Les protestants, d’autre part, enragés contre le culte des saints, ne devaient pas épargner l’œuvre du vieux Prêcheur. Et les catholiques, intimidés par les iconoclastes, n’osaient plus prendre la défense d’un auteur trop évidemment dépourvu de critique[1]. L’Église, au XVIe siècle, surprise par une affreuse bourrasque, est contrainte de jeter du lest : elle débarque l’hagiographe compromettant. Les hommes de l’époque ne cachent pas leur mépris pour lui. Ils s’oublient jusqu’au calembour, comme ce savant cardinal, dont on sait le mot injurieux en parlant de notre Légende : « D’or ? Jamais de la vie, mais plutôt de plomb et de ferraille ! » Et que pouvait penser du digne évêque de Gênes ce M. de Launoi, « le dénicheur de saints », — ainsi nommé pour en avoir « descendu » à lui seul plus que huit papes n’en avaient canonisé ? Que pouvait-il penser d’un homme qui croit à saint Eustache, à sainte Thaïs, aux Onze Mille vierges, et qui termine ainsi sa Légende des Sept Dormants :

L’histoire veut que leur sommeil ait duré trois cent soixante-douze ans.

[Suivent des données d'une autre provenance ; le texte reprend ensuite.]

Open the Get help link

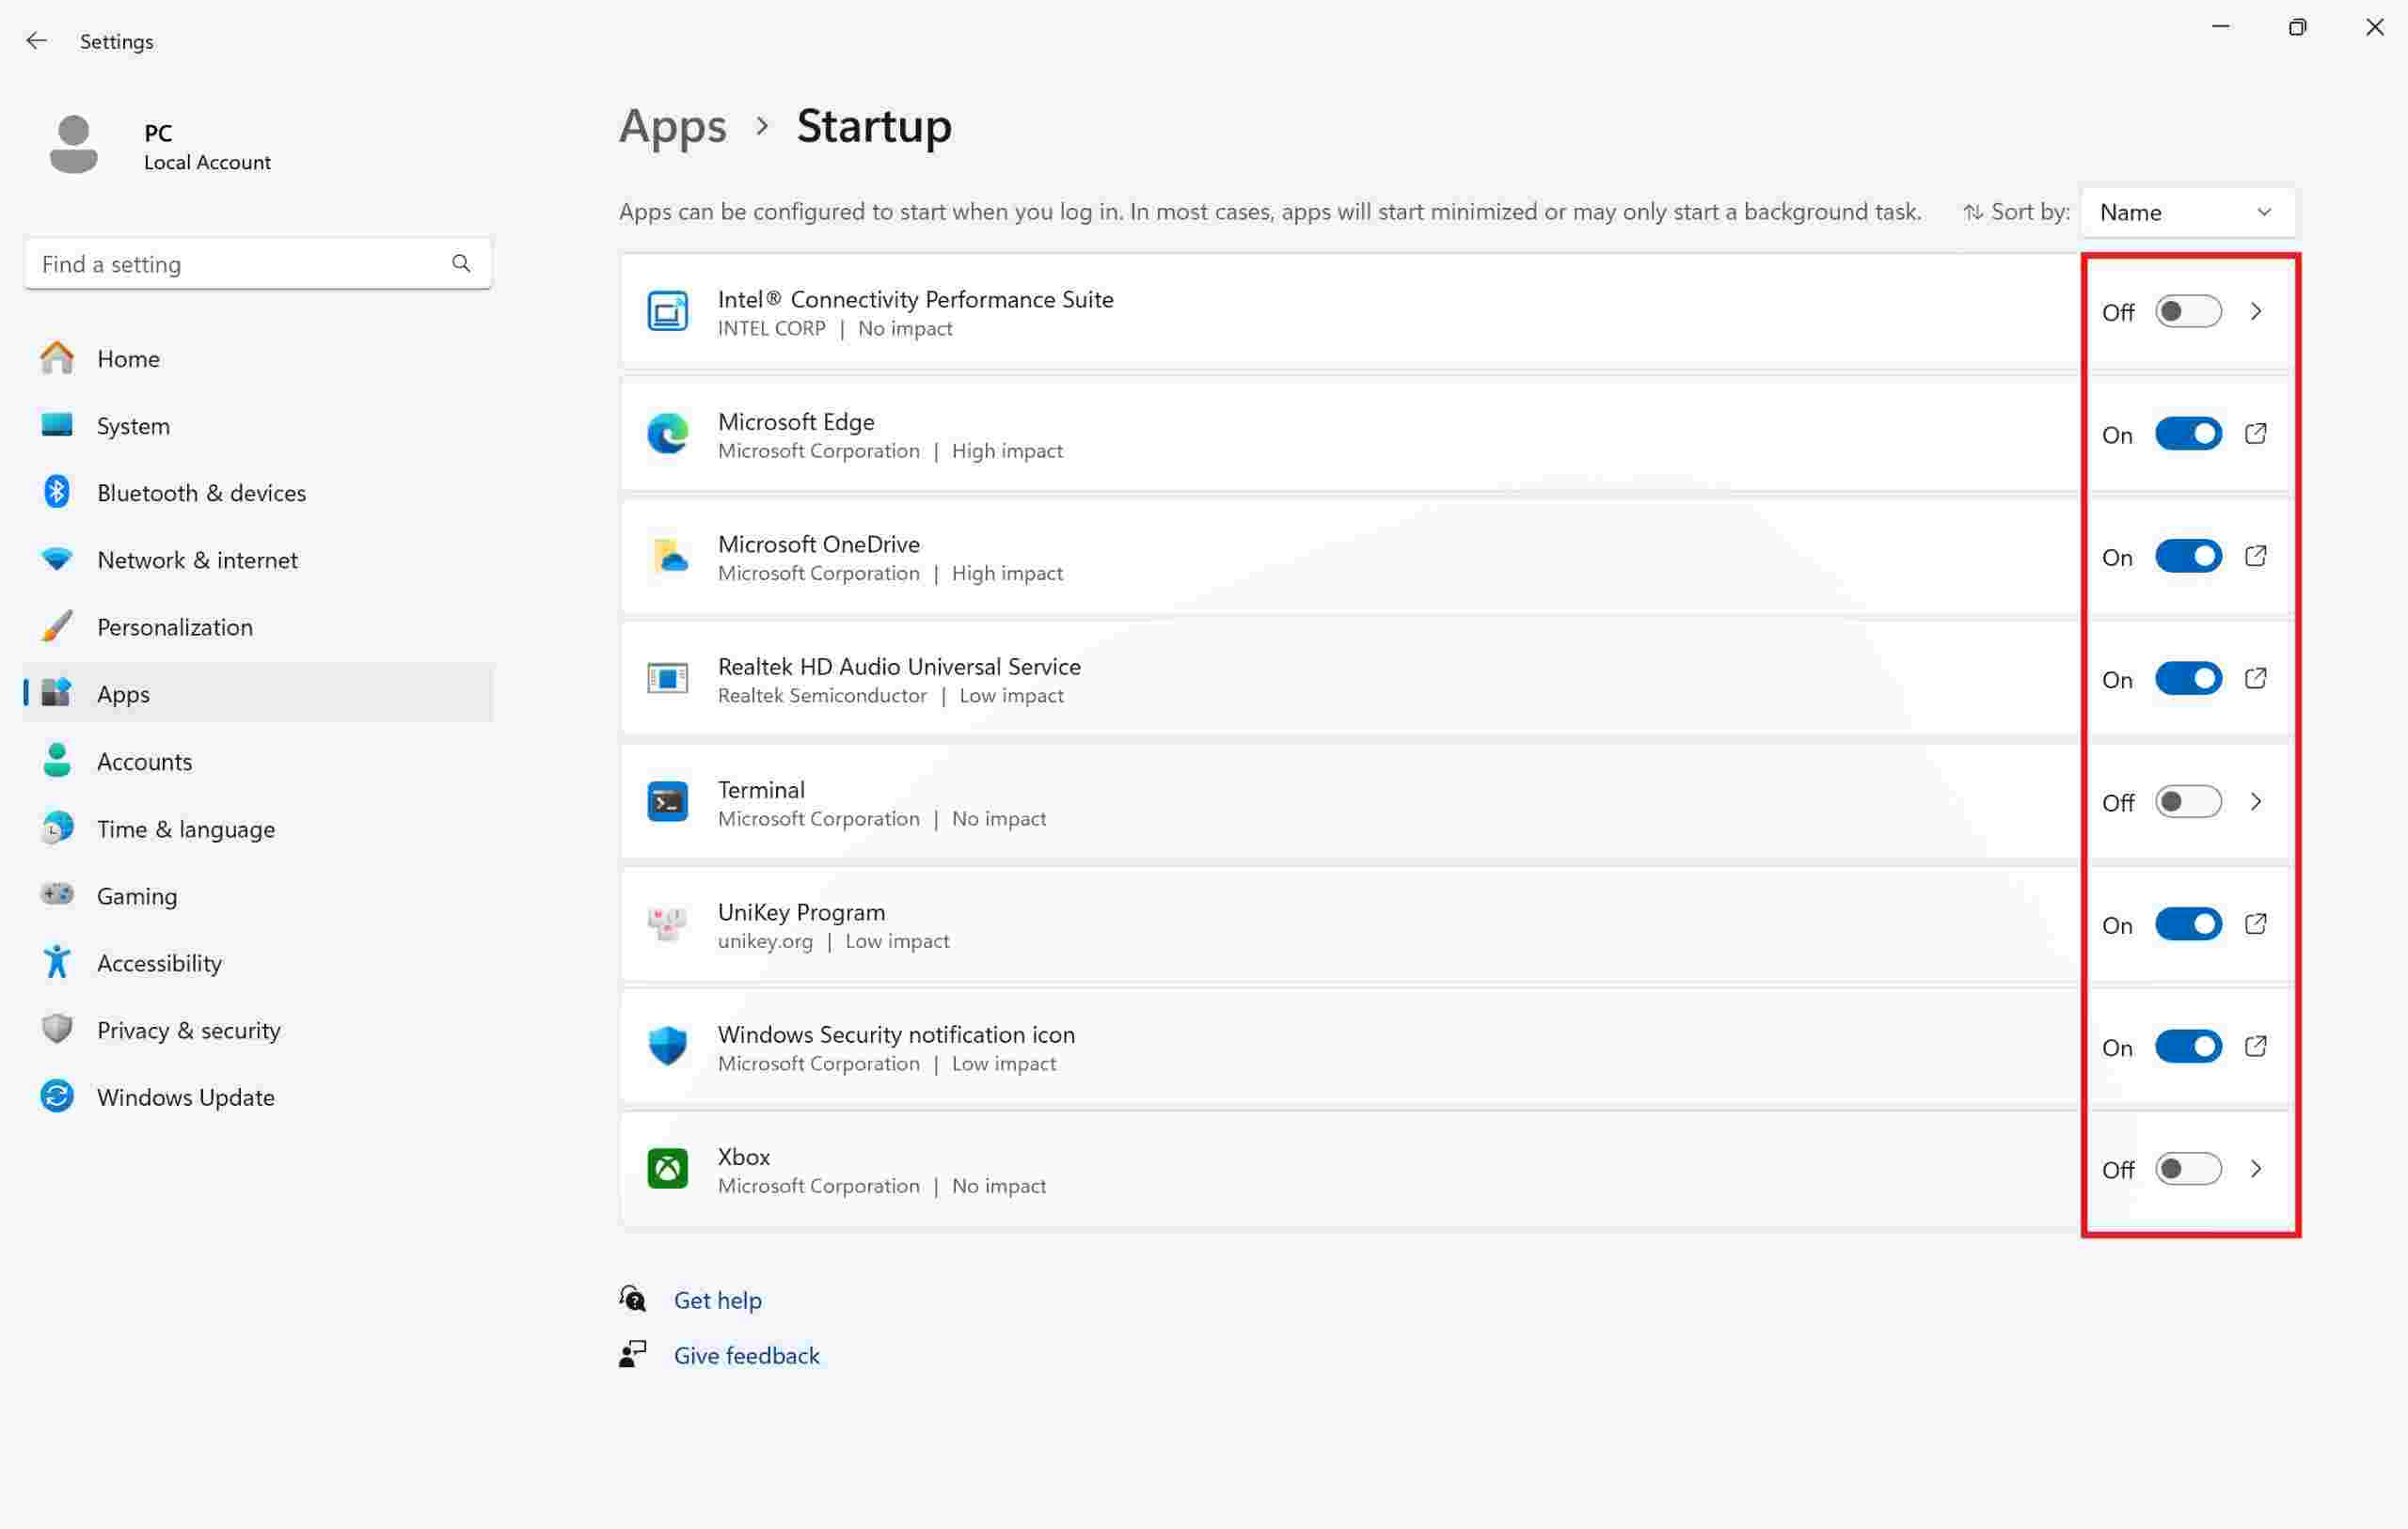coord(717,1300)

Mais la chose est douteuse, car c’est en 448 qu’ils ressuscitèrent, et Décius régna l’an 252 : de

  1. On ne saurait d’ailleurs trop louer la charmante loyauté de Jacques de Voragine. Il ne fait, au surplus, que rapporter ce que lui fournissent ses documents, et toujours, on l’a vu, en indiquant ses « sources » : de sorte que non seulement presque toutes les fables qu’on l’accuse d’avoir introduites ne sont pas de lui, mais encore il ne les donne que sous toutes réserves. Le témoignage, en ce sens, vaut ce que vaut le témoin. Loin d’ajouter au « merveilleux » de ses auteurs, Jacques en écarte, au contraire, tout ce qui lui semble luxe inutile. Voir, par exemple, ses doutes sur les reliques des Saints Innocents, sa critique des légendes de Judas, de Néron. Que si on lui reproche de croire au « surnaturel », c’est une autre question. Il est certain que Jacques n’était pas un « chrétien honteux ». L’espèce n’en était pas encore inventée. Cf. la préface de Bolland aux Acta Sanctorum. p. XIX, § IV, et l’étude pénétrante de M. de Wyzewa, en tête de sa traduction de la Légende dorée, Paris, 1902.